Antes da conferência ministerial de Hong – Kong, alguns países como os EUA simplesmente chegaram a propor a redução de todas as tarifas de bens industriais a 8% em média até 2010 e a zero até 2015. Porém, durante as discussões surgiu a proposta de uma outra fórmula menos radical, embora também ruim para os países em desenvolvimento, que foi a chamada “Fórmula Suíça” que provocaria reduções ou cortes maiores na tarifas mais altas. Esta fórmula se contrapôs à preferência dos países em desenvolvimento por cortes lineares ou médios que preservassem algum espaço entre as tarifas aplicadas e as consolidadas.

◆ EXERCÍCIO PROPOSTO 1 ◆
De acordo com o artigo, a que nível médio os EUA propuseram reduzir as tarifas de bens industriais até 2010?
◆ EXERCÍCIO PROPOSTO 2 ◆
Transforme em lista o parágrafo do artigo que começa com “Antes da conferência ministerial”, conservando os fatos principais.
Os dados não são usados nesta atividade.

◆ DADOS DE ORIGEM ◆

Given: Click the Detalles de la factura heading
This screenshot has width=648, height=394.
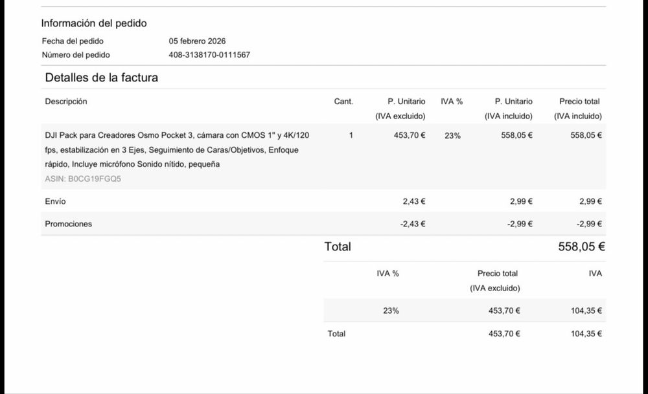Looking at the screenshot, I should click(101, 78).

◆ RESPOSTA ESCRITA 1 ◆
A 8% em média.

◆ RESPOSTA ESCRITA 2 ◆
- Antes da conferência ministerial de Hong Kong, países como os EUA propuseram reduzir todas as tarifas de bens industriais a 8% em média até 2010 e a zero até 2015.
- Durante as discussões surgiu a “Fórmula Suíça”, menos radical, mas também ruim para os países em desenvolvimento, que provocaria cortes maiores nas tarifas mais altas.
- Essa fórmula se contrapôs à preferência dos países em desenvolvimento por cortes lineares ou médios que preservassem algum espaço entre as tarifas aplicadas e as consolidadas.